The application seeks an independent examination of the medical basis for any decision regarding the former Chilean dictator's fitness to stand trial. Home Secretary Jack Straw had been expected to announce his decision in the next few days.
"A matter of such tremendous importance deserves more than just a rushed, closed-door decision," said Kenneth Roth, executive director of Human Rights Watch. "If Secretary Straw does not permit public, adversarial proceedings, we hope the courts will order such a hearing."
Human Rights Watch objects on three main grounds to the procedure used so far to assess Pinochet's fitness to stand trial:
§ First, the medical examination was cursory and performed by non-specialists. There was no old-age psychiatrist among the doctors examining Pinochet. The examination consisted of a one-shot evaluation in hospital conditions rather than an assessment over time in Pinochet's temporary home. Two of the four doctors did not even speak Spanish. Under these conditions, the examining doctors could easily have misread temporary medical conditions, such as depression or medication-induced effects, as permanent.
§ Second, the results of the medical examination have not been shared with interested parties, including the four governments who have sought Pinochet's extradition - Spain, Belgium, France and Switzerland. This secrecy has precluded those who represent the interests of Pinochet's victims from challenging the sufficiency of the evidence for concluding that Pinochet is unfit to stand trial. In British criminal prosecutions, a determination of fitness to stand trial is ordinarily made after an adversarial proceeding in which interested parties are given access to the relevant evidence and an opportunity to challenge it.

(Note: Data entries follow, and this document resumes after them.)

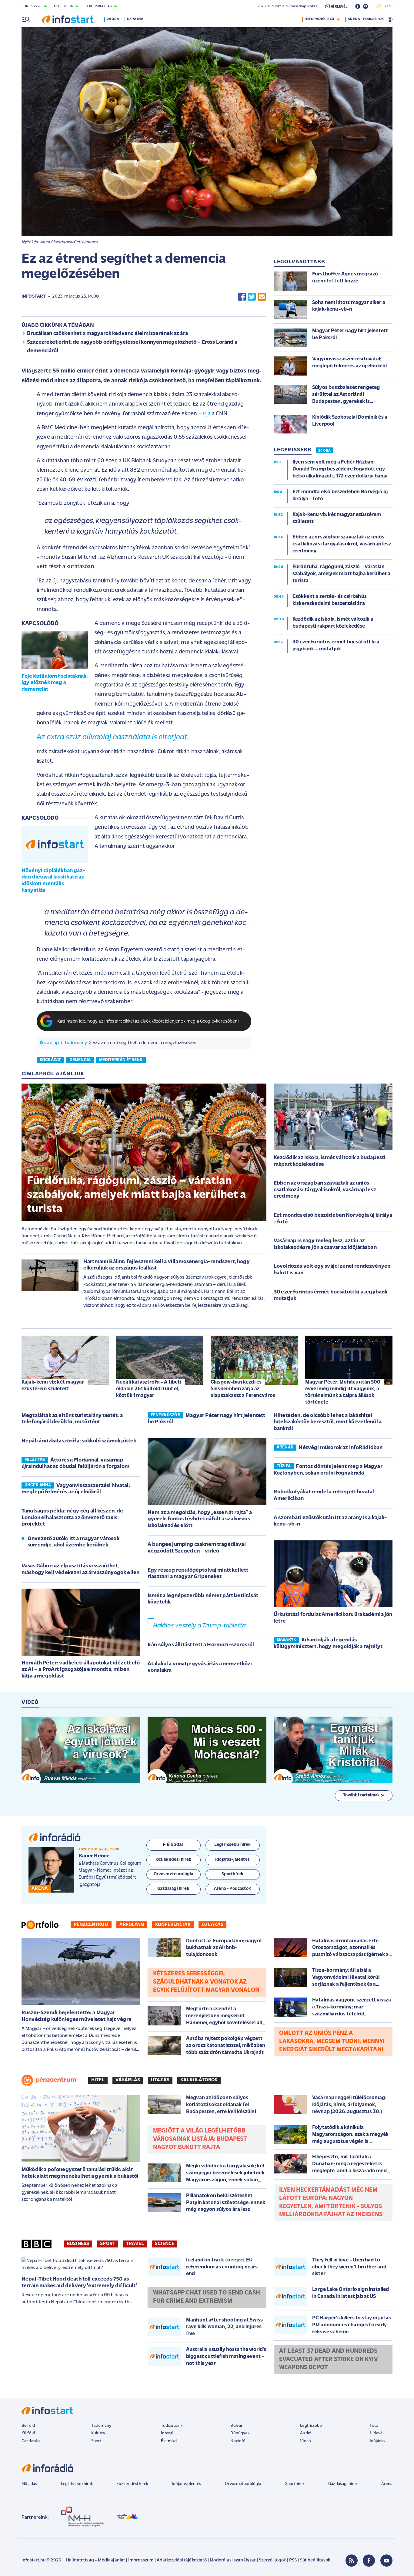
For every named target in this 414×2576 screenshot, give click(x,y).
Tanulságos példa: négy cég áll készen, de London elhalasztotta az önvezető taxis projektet (72, 1518)
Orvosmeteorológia (243, 2484)
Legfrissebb (311, 2425)
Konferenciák (173, 1924)
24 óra (113, 19)
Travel (135, 2243)
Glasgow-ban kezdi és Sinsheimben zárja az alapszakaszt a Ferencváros (243, 1389)
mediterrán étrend (121, 1060)
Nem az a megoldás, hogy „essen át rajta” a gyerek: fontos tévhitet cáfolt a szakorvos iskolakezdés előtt (200, 1519)
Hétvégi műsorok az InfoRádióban (340, 1448)
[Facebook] (369, 2560)
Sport (107, 2243)
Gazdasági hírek (342, 2484)
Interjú (167, 2433)
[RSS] (352, 2560)
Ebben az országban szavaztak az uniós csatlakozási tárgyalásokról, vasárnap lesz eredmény (325, 1190)
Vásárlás (127, 2080)
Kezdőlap (49, 1042)
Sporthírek (295, 2484)
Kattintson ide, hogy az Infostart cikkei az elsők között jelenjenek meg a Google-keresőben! (148, 1021)
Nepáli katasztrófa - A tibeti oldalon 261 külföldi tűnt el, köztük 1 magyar (148, 1389)
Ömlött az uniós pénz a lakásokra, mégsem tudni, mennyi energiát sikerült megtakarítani (332, 2041)
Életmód (169, 2441)
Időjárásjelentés (186, 2484)
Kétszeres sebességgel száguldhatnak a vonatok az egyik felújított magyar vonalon (206, 1982)
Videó (305, 2441)
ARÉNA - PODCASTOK (366, 19)
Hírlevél (376, 2433)
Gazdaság (31, 2441)
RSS (293, 2560)
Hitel (98, 2080)
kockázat (50, 1060)
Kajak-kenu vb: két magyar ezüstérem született (53, 1385)
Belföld (28, 2425)
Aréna (386, 2484)
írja (207, 414)
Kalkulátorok (199, 2080)
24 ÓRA (324, 451)
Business (78, 2243)
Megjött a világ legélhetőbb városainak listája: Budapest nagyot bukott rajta (200, 2139)
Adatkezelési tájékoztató (182, 2560)
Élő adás (175, 1845)
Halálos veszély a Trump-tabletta (199, 1626)
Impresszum (141, 2560)
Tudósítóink (172, 2425)
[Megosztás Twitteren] (251, 297)
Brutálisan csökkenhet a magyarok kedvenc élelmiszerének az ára (107, 333)
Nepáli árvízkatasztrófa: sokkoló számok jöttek (79, 1441)
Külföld (28, 2433)
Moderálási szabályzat (232, 2560)
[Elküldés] (261, 297)
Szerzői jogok (272, 2560)
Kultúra (98, 2433)
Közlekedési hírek (132, 2484)
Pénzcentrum (91, 1924)
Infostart (34, 296)
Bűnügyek (239, 2433)
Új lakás (212, 1924)
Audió (305, 2433)
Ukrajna (135, 19)
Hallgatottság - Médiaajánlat (95, 2560)
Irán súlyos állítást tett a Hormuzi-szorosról (201, 1645)
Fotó (374, 2425)
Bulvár (236, 2425)
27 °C (387, 6)
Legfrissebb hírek (77, 2484)
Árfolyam (131, 1924)
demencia (80, 1060)
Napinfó (237, 2441)
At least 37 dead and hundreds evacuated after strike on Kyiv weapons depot (328, 2359)
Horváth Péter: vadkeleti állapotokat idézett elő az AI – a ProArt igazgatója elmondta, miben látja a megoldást (81, 1670)
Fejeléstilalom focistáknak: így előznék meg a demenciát (55, 683)
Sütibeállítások (315, 2560)
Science (164, 2243)
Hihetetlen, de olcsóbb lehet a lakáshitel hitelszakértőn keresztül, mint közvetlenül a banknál (328, 1422)
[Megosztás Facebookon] (241, 297)
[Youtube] (386, 2560)
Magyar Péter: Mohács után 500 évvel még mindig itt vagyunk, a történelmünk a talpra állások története (343, 1392)
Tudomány (75, 1042)
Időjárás (377, 2441)
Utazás (160, 2080)
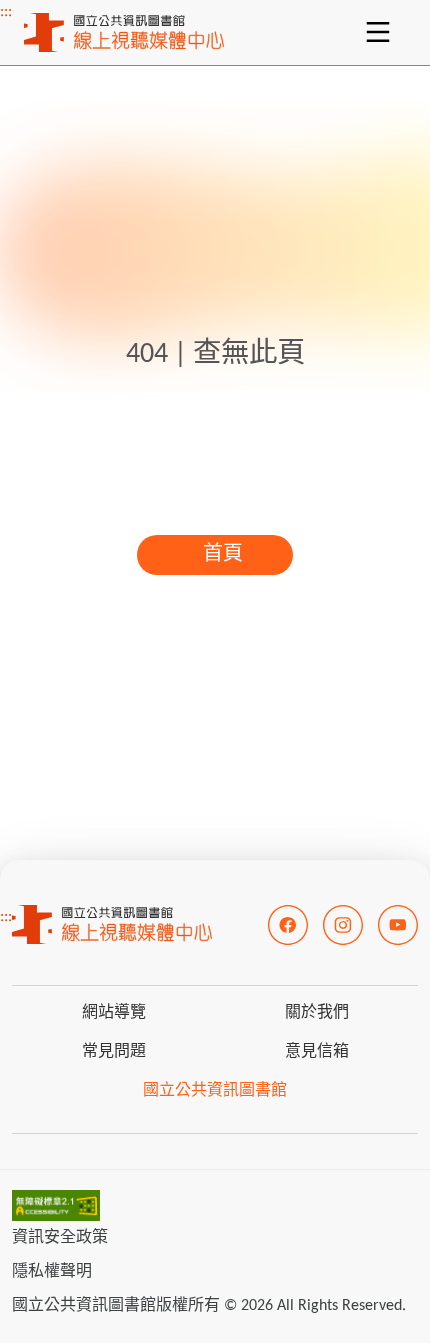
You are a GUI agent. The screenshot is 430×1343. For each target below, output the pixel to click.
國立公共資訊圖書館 (215, 1091)
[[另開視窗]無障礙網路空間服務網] (56, 1205)
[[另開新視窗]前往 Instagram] (343, 925)
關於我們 (317, 1013)
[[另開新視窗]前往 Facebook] (288, 925)
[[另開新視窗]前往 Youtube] (398, 925)
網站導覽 (114, 1013)
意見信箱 (317, 1052)
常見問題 (114, 1052)
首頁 (223, 555)
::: (6, 12)
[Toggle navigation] (378, 32)
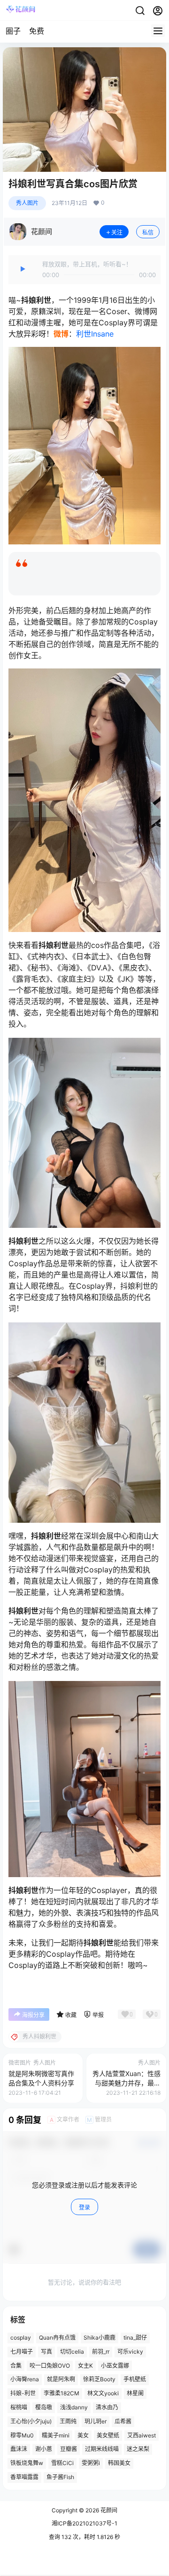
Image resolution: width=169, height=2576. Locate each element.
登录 (84, 2207)
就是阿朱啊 (61, 2379)
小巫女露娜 (115, 2365)
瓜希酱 (123, 2420)
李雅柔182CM (61, 2393)
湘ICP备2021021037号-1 (84, 2523)
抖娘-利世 (23, 2393)
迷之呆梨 (138, 2448)
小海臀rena (24, 2379)
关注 (117, 232)
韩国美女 (119, 2462)
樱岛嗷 (43, 2407)
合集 (16, 2365)
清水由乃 (107, 2407)
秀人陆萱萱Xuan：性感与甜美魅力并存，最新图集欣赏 (126, 2083)
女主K (85, 2365)
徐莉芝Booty (99, 2379)
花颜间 (108, 2510)
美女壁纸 (108, 2434)
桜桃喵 (18, 2407)
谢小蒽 (43, 2448)
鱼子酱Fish (60, 2477)
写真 (46, 2351)
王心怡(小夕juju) (31, 2420)
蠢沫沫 (18, 2448)
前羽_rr (100, 2351)
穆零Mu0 (22, 2434)
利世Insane (95, 333)
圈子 (13, 31)
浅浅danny (74, 2407)
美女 (83, 2434)
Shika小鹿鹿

§ Third, there has been no public hearing on this matter of vital public interest. Of particular concern is whether the evidence shows not merely that Pinochet is a sick, old man - a fate to which many of Pinochet's victims would have gladly aspired - but, as British law requires, that he is incapable of understanding the proceedings against him and of assisting in his own defense.
These concerns are described in the "application for permission to apply for judicial review," which will be filed today or tomorrow in the British High Court of Justice. The five allied organizations joining Human Rights Watch in filing this application are Amnesty International, The Redress Trust, The Medical Foundation for the Care of Victims of Torture, The Association of the Relatives of Disappeared Persons, and Justicia.